The private sector added a robust 234,000 jobs in January as wages increased, according to payroll giant ADP, on the heels of the passage of the Tax Cuts and Jobs Act and minimum wage hikes in some states and cities.
Small businesses added 58,000 jobs in January, including 24,000 in businesses with between one and 19 employees, and around 33,000 in companies with between 20 and 49 employees.
Midsized businesses with between 50 and 499 employees gained 91,000 jobs. Large businesses added 85,000 jobs, including 20,000 at companies with between 500 and 999 employees, and approximately 66,000 in corporations with 1,000 employees or more.
The goods-producing sector added 22,000 jobs, while the servicing-providing sector gained 212,000, including 46,000 in professional and business services such as accounting, tax preparation and other services. Franchise employment increased by 19,700.
“We’ve kicked off the year with another month of unyielding job gains,” said Ahu Yildirmaz, vice president and co-head of the ADP Research Institute, in a statement. “Service providers were firing on all cylinders, posting their strongest gain in more than a year. We also saw robust hiring from midsize and large companies, while job growth in smaller firms slowed slightly.”
The job gains continue a trend that has been growing since the end of the Great Recession.

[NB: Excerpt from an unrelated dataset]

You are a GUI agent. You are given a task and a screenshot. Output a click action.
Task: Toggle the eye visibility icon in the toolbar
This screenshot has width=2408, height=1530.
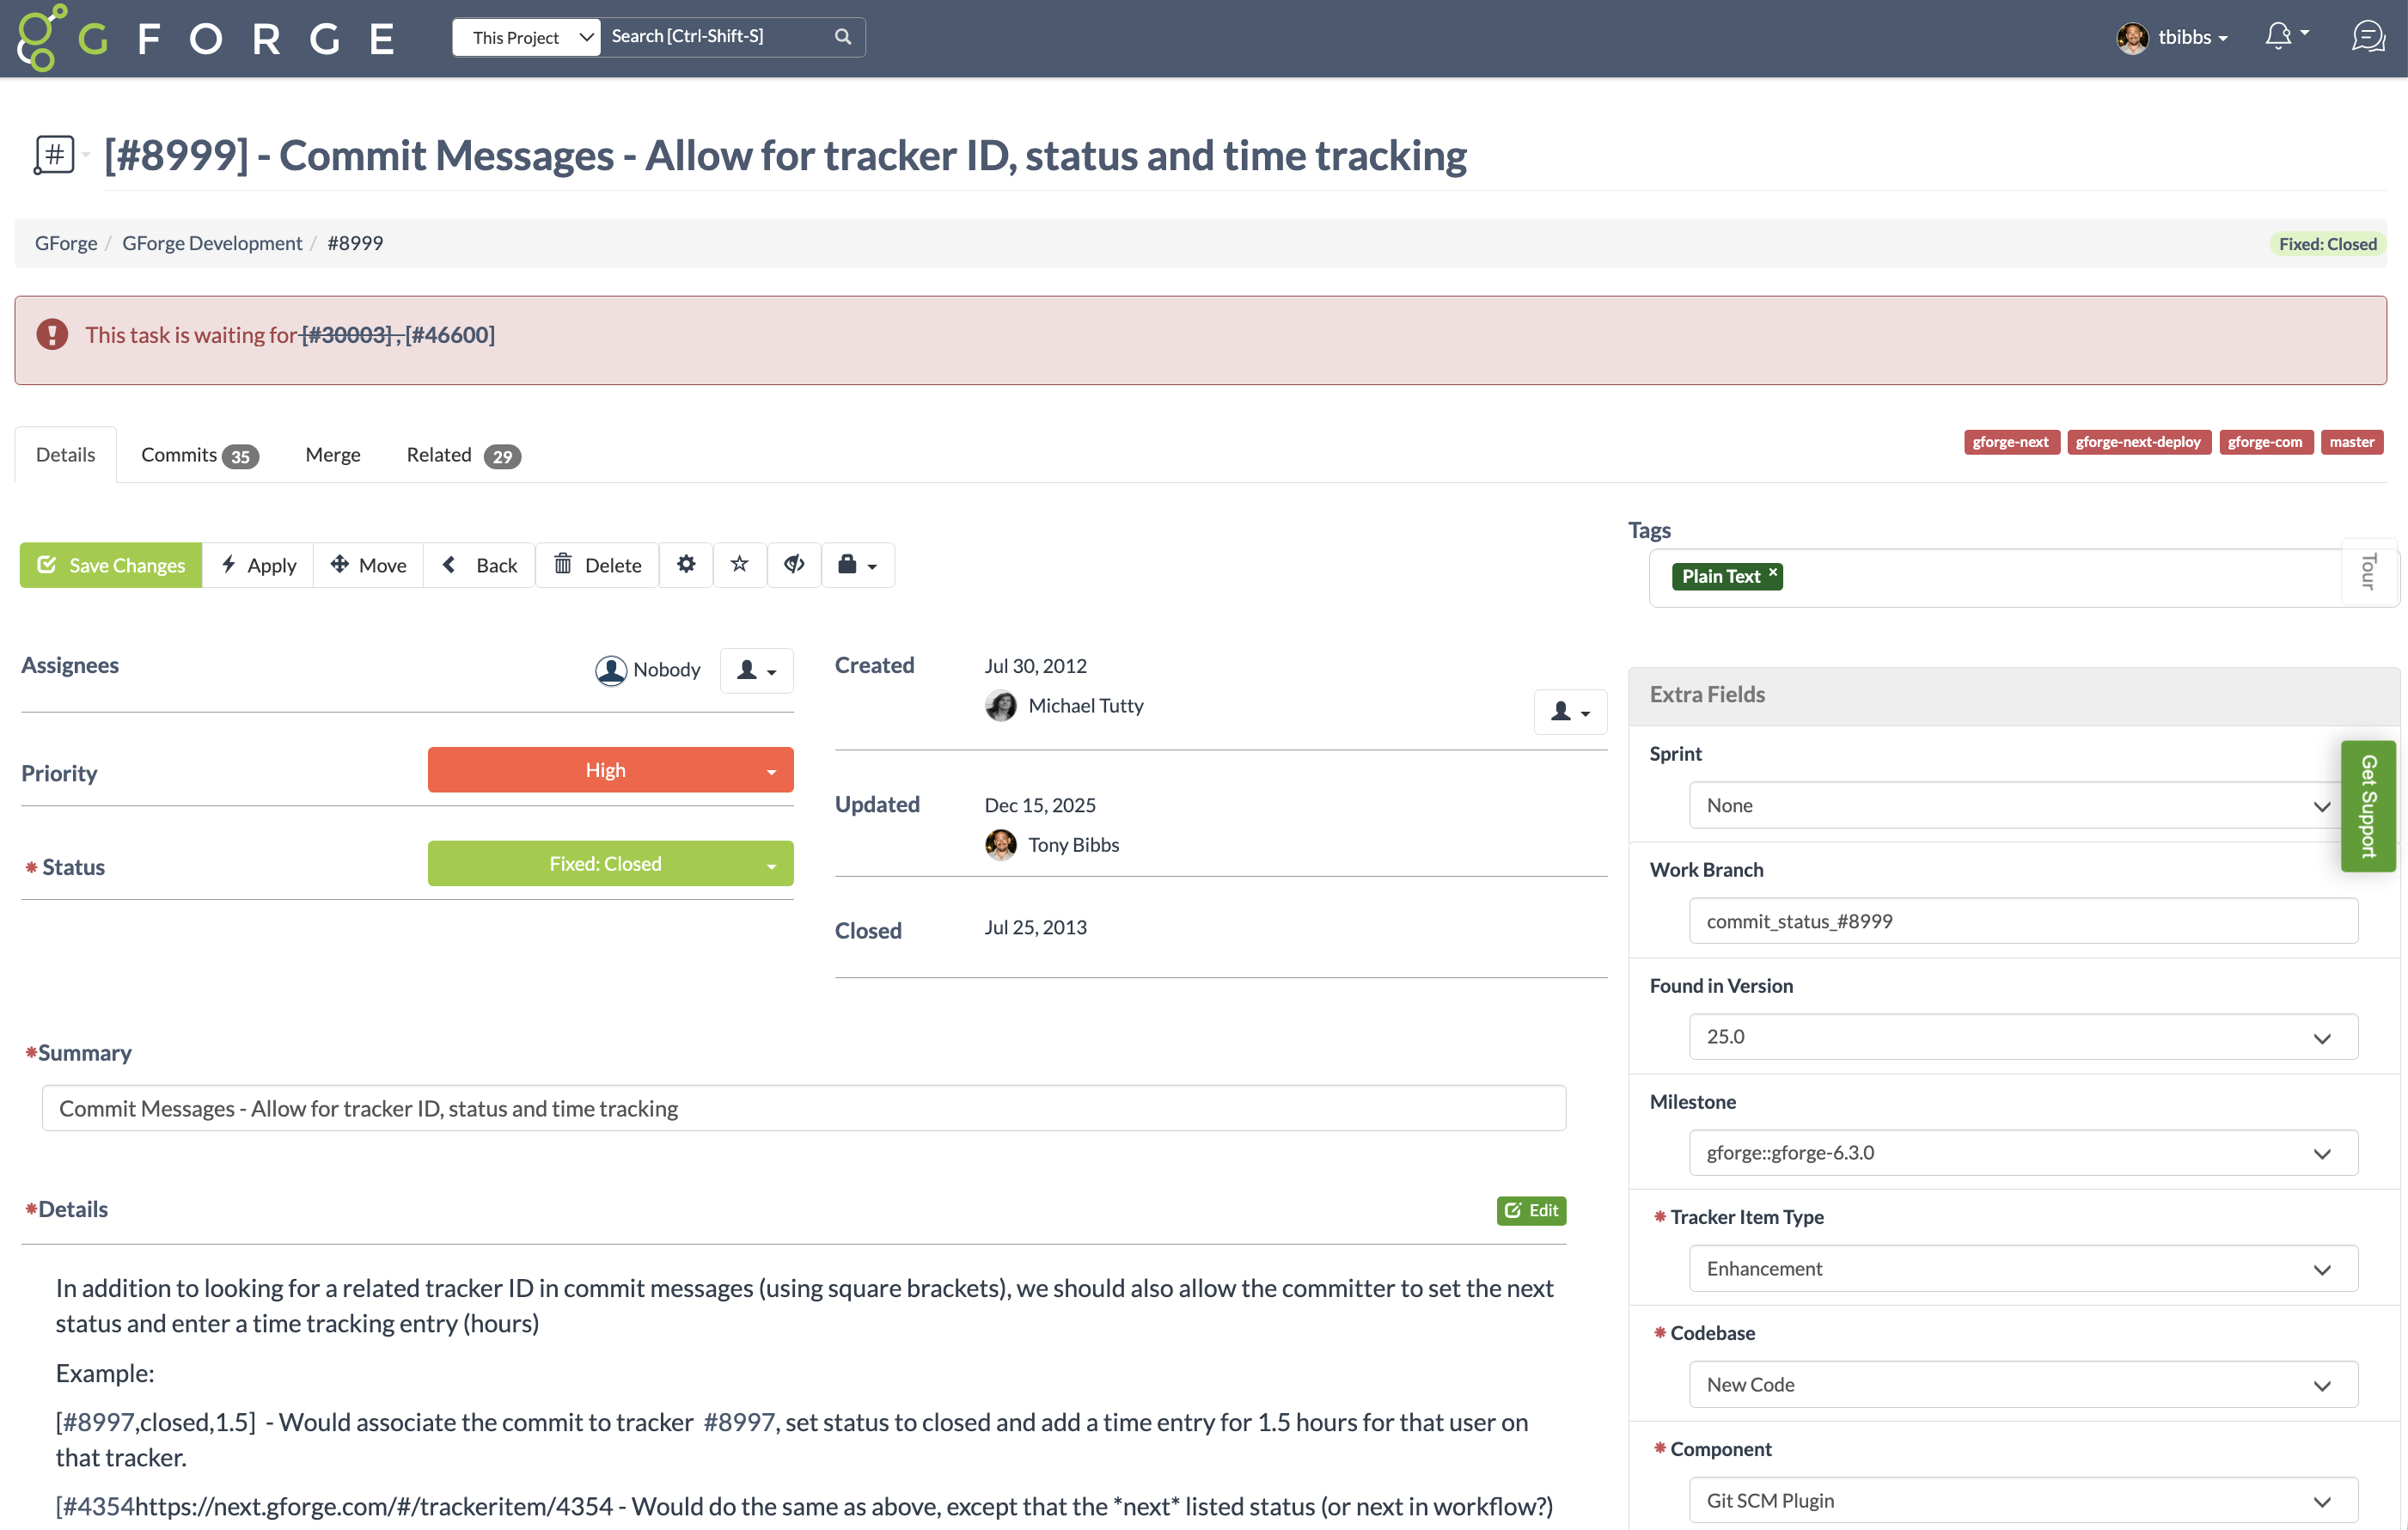click(x=794, y=565)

“Boom, a really strong monthly job number, and it continues a string of very strong job numbers we’ve been getting,” said Mark Zandi, chief economist of Moody’s Analytics, which compiles the monthly national employment report with ADP, during a conference call with reporters Wednesday. “Over 200K, that’s consistent with a rip-roaring jobs market, particularly at this point in the business expansion. We’re now closing in on a nine-year-old economic expansion, the second longest in economic history. At this point in the cycle, it’s very impressive to be generating this many jobs, well over 2 million on a per annum basis.”
Zandi noted that the job gains were broad based across industries, with the retail sector helped by robust Christmas sales in December. Even weaker parts of the economy in recent years appear to have recovered, including jobs in the energy industry and in manufacturing. The labor market is getting tight across the country, even in far-flung areas such as Burlington, Vermont and Columbia, Missouri. That is helping push up wage growth.
“Hourly wage growth is up close to 5 percent for people who are holding onto their jobs and up 15 percent for people switching jobs,” said Zandi. “It has accelerated quite substantively. If you go back a year ago, hourly wage growth was closer to 4.”
ADP is seeing the highest wage growth in the West and the South, while the softest is in the Northeast.
“In professional services, wage growth is soaring, surging, booming,” said Zandi. “That’s everything from lawyers and accountants to computer programmers, really strong wage growth there. The strongest wage growth is among really big companies, over 1,000 employees. The fastest rate of acceleration in wage growth is among the smallest companies with less than 50 [employees]. The tight labor market is probably creating some real problems for smaller companies, who are struggling to hold onto their workers.”
The passage of the Tax Cuts and Jobs Act late last month may be having some early impact on the job numbers in January.
“It’s hard to connect the dots between the tax cuts and the labor market,” Zandi said, in answer to a question from Accounting Today. “It’s got to have some effect. You’re giving a very large tax cut to businesses, and they’re trying to figure out what to do with the cash. There are lots of uses for that: dividends, share repurchases, investment, hiring, and repaying debt. There’s a long list of things they can do with it, but it’s got to have some impact. The thing that makes it difficult to discern precisely how much is that it’s hitting at a time when the labor market would have been strong and would have been tight even without the tax cuts. We also got huge minimum wage increases in many parts of the country on January 1, so that’s putting a lot of pressure on companies to raise their wages regardless.”